Morgan Ribiero: Welcome to PointByPoint. This is Waller's Chief Business Development Officer and the host of the podcast, Morgan Ribiero. Over the last six months. and since the devastating and very public murder of George Floyd, the topic of social and racial justice has been thrust into the limelight. The conversation has made its way to dinner tables, churches, political debates, social media, and the like.

Today I am joined by Drew Warth, a partner in Waller's trial and appellate group and Brittany Barnett, an attorney who has recently authored a book, " A Knock at Midnight," on the topic of social justice. Drew and Brittany, welcome to the show.

Drew Warth: Thanks for having me.

Brittany Barnett: So great to be here.

Morgan: So the topics of social and racial justice have received a lot of attention lately, as I mentioned in my intro. A lot of Americans have taken this time to become more educated and to open their eyes to the many injustices that have occurred over many, many decades. In today's conversation, I want to focus on what lawyers, specifically, do to engage in this time of great change.

Brittany. First, I want to start with your career path. You were initially a corporate transactional attorney, but now you focus on representing people serving life in prison for nonviolent federal drug offenses. How did that transition come to be? 

Brittany: I had always been really into the criminal legal system and its many flaws.

But when I was a law student at SMU, I took a critical race theory course that analyzed the intersection between race and the law. And in this course, I learned about ridiculous disparities in sentencing between powder cocaine, and crack cocaine cases, and this 100-to-1 sentencing disparity that it created.

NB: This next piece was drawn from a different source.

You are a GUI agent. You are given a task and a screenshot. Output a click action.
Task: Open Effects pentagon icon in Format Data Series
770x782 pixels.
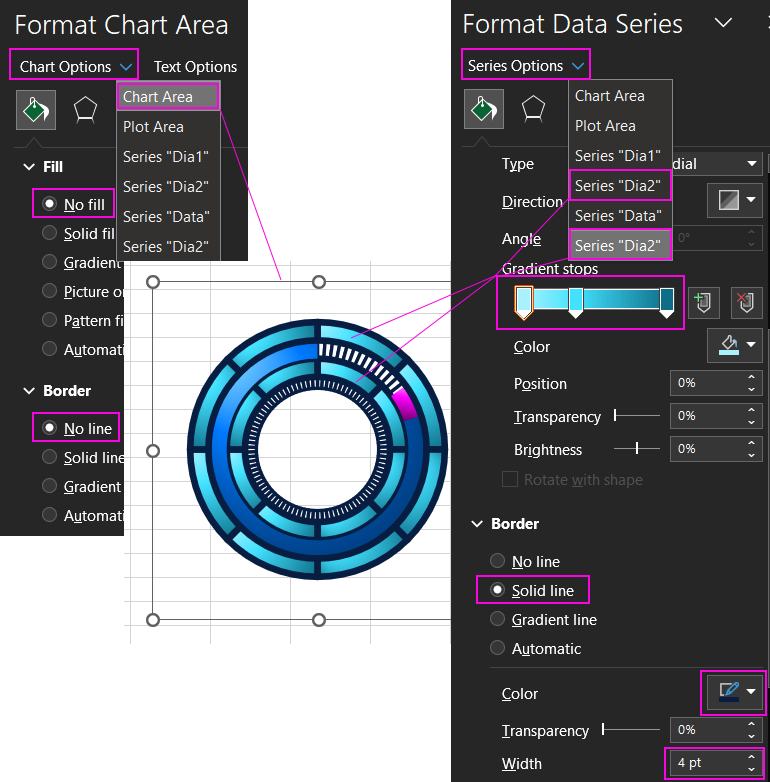click(534, 109)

So I could have 500 grams of powder cocaine. Another person could have five grams of crack cocaine, and we would get the same sentence in prison. It's not lost on anybody, especially in 2020, that at the time in the late eighties, when these laws were implemented, more affluent white people were using powder cocaine and crack cocaine was running rampant in communities of color, in particular, black communities.

And so this law that created this 100-to-1 ratio just had a very significant disproportionate impact on people of color. And as I was researching this paper in law school, I wanted to really humanize the issue. So I came across the case of Sharanda Jones, a woman serving life without parole for her first conviction, felony, or otherwise, a federal drug offense and her case just tugged at my soul, you know, I couldn't let it go. And all the while, I was on a path to practice corporate law, I had gotten a Master's in accounting. I was a certified public accountant working at Pricewaterhouse Coopers.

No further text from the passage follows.